【自主企画「スランプを吹き飛ばせ!!」】参加用作品

かえる

あの夏の思い出

     ◇ ◇ ◇


 昼間の強い陽射しも和らぐコンビニの駐車場。

 早朝に買うサラリーマン達とは違い、俺は夕暮れ時になって、一杯の缶コーヒーに口をつける。

 そうして俺は、流し込む黒い液体の喉越しから、小6の頃の出来事をふと思い出していた。


 今と変わらず、セミの声もうるさいコンビニの駐車場が俺達の集合場所で、クラスの仲間達と夏の陽射しを嫌いながら物陰で寄り合っていた―――。


「カネダくん、ついに見つけたんだね」


 数日見ないうちに、肌をずいぶんと小麦色にしたケイコが言ってくる。

 家族と海へ出かけていたらしいケイコを始め、周りのみんなは俺の手にある茶色い袋に釘付けだった。

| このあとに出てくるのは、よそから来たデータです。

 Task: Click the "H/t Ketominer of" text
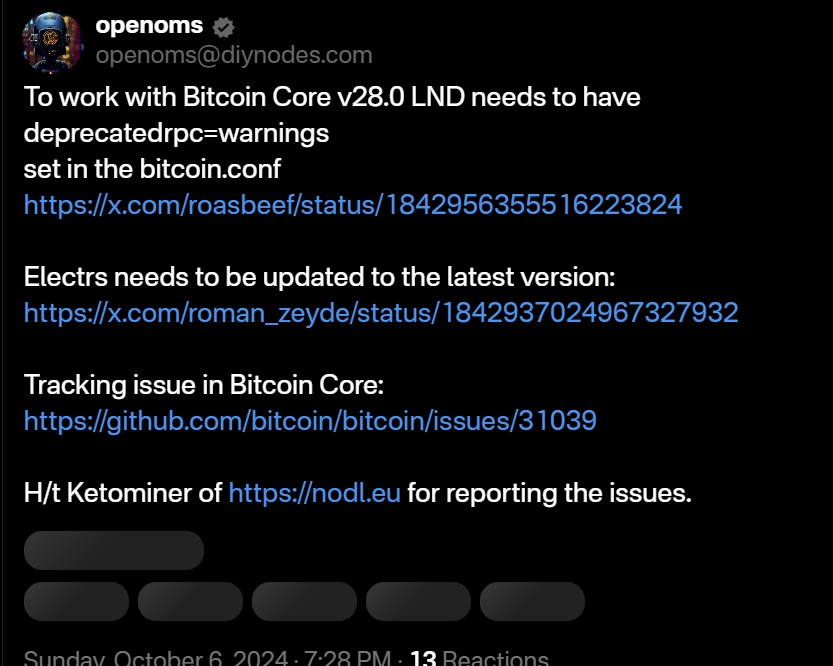point(123,493)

「親父のヤツ、タンスの中に隠してやがった。普通、食いモンをタンスに入れるか?」


「よっぽどカネダに見つけられたくなかったんだろ、オヤジさんは」


 連れの一人、テツオがそう言えば、みんなも笑った。

 そしてテツオは、俺から俺の戦利品である茶色い袋ブツを受け取ると、ほうほう、と眺めた。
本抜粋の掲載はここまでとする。